Du pouvoir des dépités

Les évènements s’enchaînent pour se précipiter ces derniers temps au pays. Les attaques suivies de ripostes immédiates deviennent coutumières pour engendrer les valses des responsables au cours des mutations dans les hauts emplois de l’Etat où des élus et des techniciens de la Fonction publique risquent en permanence de se faire éjecter de leur siège pour des raisons politiques qui les dépassent. Pris entre deux feux, ces fonctionnaires ne savent plus sur quel pied danser dans ce contexte administratif très flou. Ils sont acculés à la fois par les députés pro-régime et les dépités du régime qui représentent des menaces potentielles pour leur avenir dans leur circonscription respective. Si les députés partisans du régime ont la main longue pour décider de leur carrière, les dépités de ce pouvoir n’en sont point moins négligeables, poussés par une puissance indéfinie appuyée par une population difficile à maîtriser.

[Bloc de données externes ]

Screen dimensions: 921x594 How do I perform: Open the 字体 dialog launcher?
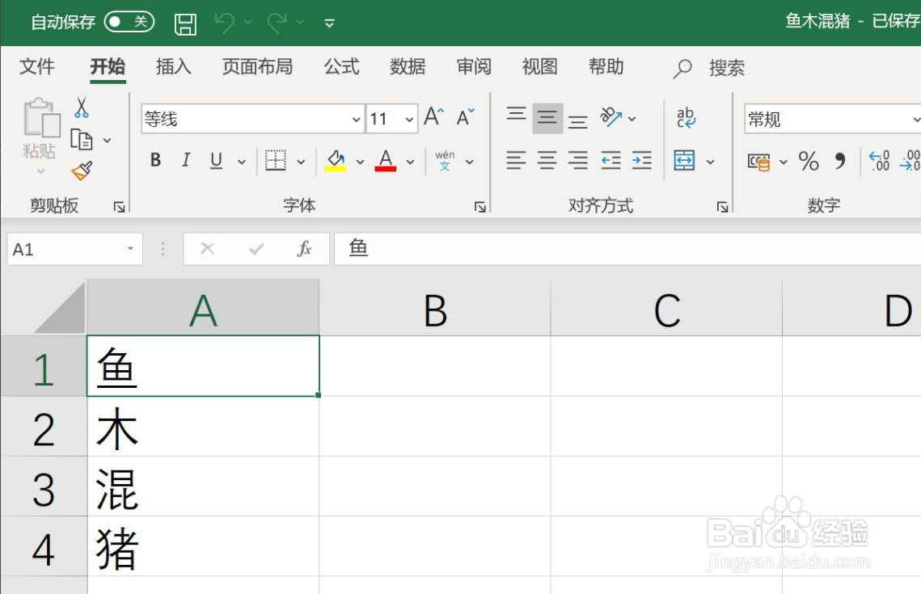(480, 205)
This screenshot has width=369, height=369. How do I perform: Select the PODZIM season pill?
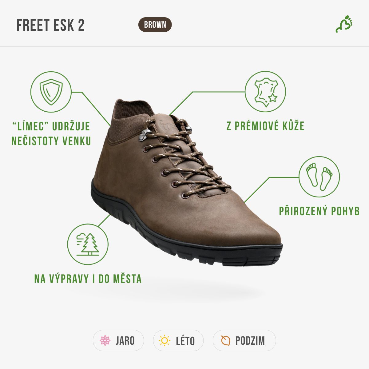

Tirant leçon de l’histoire donc, la majorité des responsables de l’administration de proximité décide de s’abstenir  de toute initiative pouvant être qualifiée de malheureuse, préférant subir les sanctions arbitraires de leurs supérieurs hiérarchiques que d’affronter l’ire des dépités du pouvoir. Des hauts commis de l’Etat ont ainsi fermé les yeux sur des faits d’armes populaires condamnés par le régime dans plusieurs circonscriptions tandis qu’à Mahajanga, des élus communaux n’ont pas osé franchir le rubicon pour se défaire de leur maire mal vu par le pouvoir par crainte des dépités qui ont influencé leur décision. Les dépités ont plus de pouvoir que les députés, à vrai dire.